I would really appreciate your experience or insight.
Hello all,
I will try to keep this short and easy. I found out 6 weeks ago that my wife has had emotional affairs (a few) online, messages, texts, photos, and phone for 2+ years. I am devastated. We have been married almost 22 years. I have only been with 2 women in my entire life. I am the only guy she has ever even kissed (I think). I found out because she was acting very differently and shutting me out for months... Finally, I checked the phone records and found a few anomalies. She would never have told me if not caught. She did a good job ending contact with him and owning her wrongs. The next few weeks brought us closer, although it took that long for the full truth to come out. Then, when our marriage counselor advised that total transparency of her whereabouts, devices, passwords, etc. would be necessary to rebuild trust... She began to shut down. We always shared everything for 20 years. I never snooped. Secrecy and password changes only became necessary once her cheating got out of hand.
She has refused to give any passwords... each time I mention it, we move closer to divorce.
She was also hiding some cash, and calling domestic abuse hotlines. I have never used a swear word at her in our entire relationship (even after the disclosure). I have never hit, kicked, grabbed, pushed, detained, restricted financial access... nothing abusive. We don't agree on some things regarding parenting (4 kids) and life in general. She tends to shut down and disregard me. Then I keep talking to get some sort of acknowlegement. If I am upset or follow her into the next room to continue a discussion... she considers it emotional abuse.
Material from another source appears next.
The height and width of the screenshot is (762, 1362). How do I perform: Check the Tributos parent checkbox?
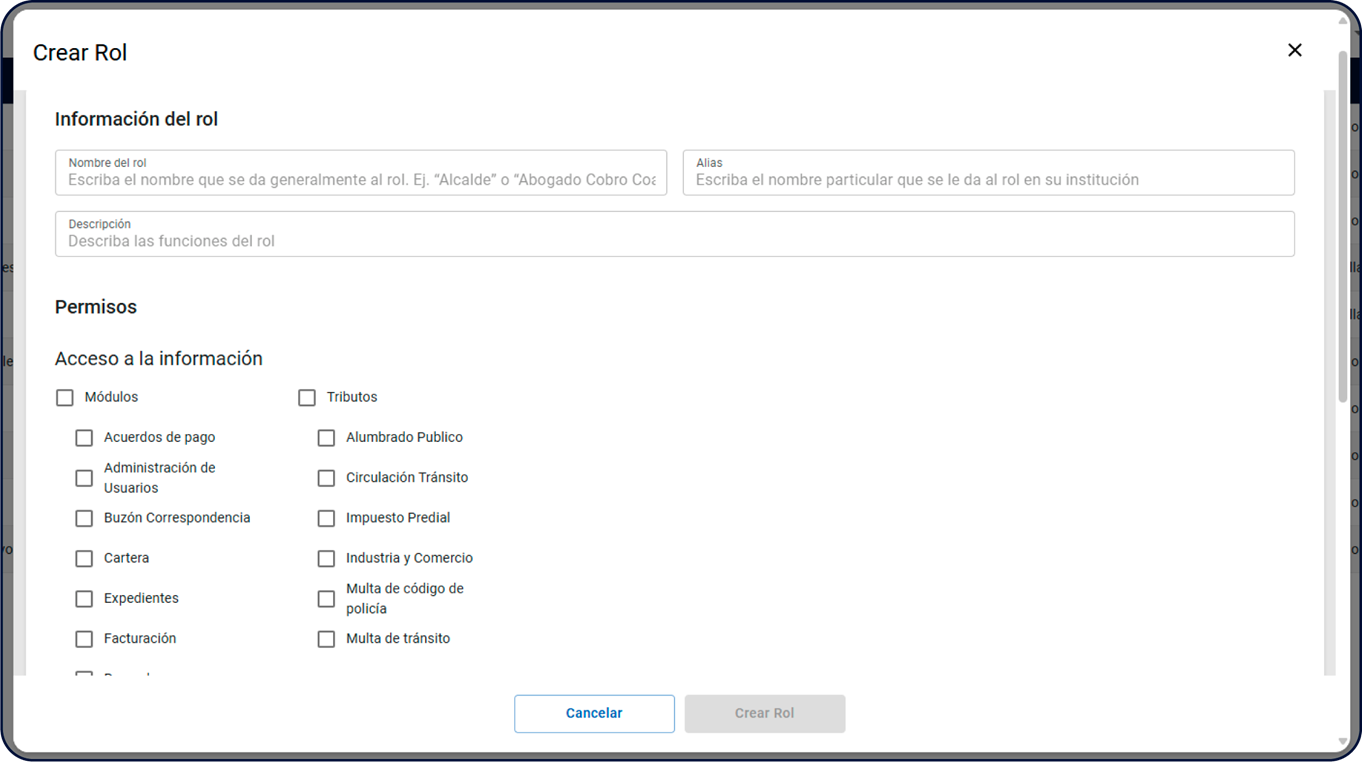point(307,398)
Having said all of this... I do not believe she ever slept with anyone else. I am 98% sure. These guys were thousands of miles away, and she just enjoyed the attention. They started innocently on quora.com, and then friendships got out of hand. The special trust we have had since we were basically kids has been shattered. Not sure if she is even the same person anymore. It scares the hell out of me that she had over 1,000 posts... over 3,000 followers... and had done this and lied for a couple of years... and was never going to tell. I had no idea what quora was... or that she was on it constantly. Reading her bible until late at night, then avoiding me... thinking that was the way to recover. Talking to girlfriends (mutual friends) about how bad I was. Talking to her online boyfriend about how bad I am. It's all so hard to accept from the girl I thought was the sweetest, most loyal, and most honest on earth.
I will say I handled things badly for some years... When we were homeschooling and she would disregard my opinions, I dealt with it poorly. I was critical. I did not give her the right kind of love, compliments etc. for years. There were many other life stresses involved as well. The kids became too much of a focus. Very few date nights for years....
So my counselor referred me to a psychiatrist... I have been prone to depression my entire life. But recent events have made it bad. I was prescribed a low dose of Zoloft. How common are sexual side effects with Zoloft? Anyone have issues? Anyone NOT have issues? I took my first pill this morning. I have never taken an anti-depressant before. BTW- we have ruled out ADHD, Bipolar 1&2, Hypomania, schizophrenia, and other major issues (with me).
I do PE for both myself and my partner... not because we have bedroom problems. I always put my woman first in bed. I take my time. She usually finishes twice, but our record is 5 times. I feel good about it. I kind of need the drug right now... but I cannot bear a loss of drive or function in this area. If that's the deal... I will refuse to take it and try anything else... more exercise, yoga, playing music, hanging upside down, hypnosis, whatever.... More PE?
I would really appreciate your experience or insight.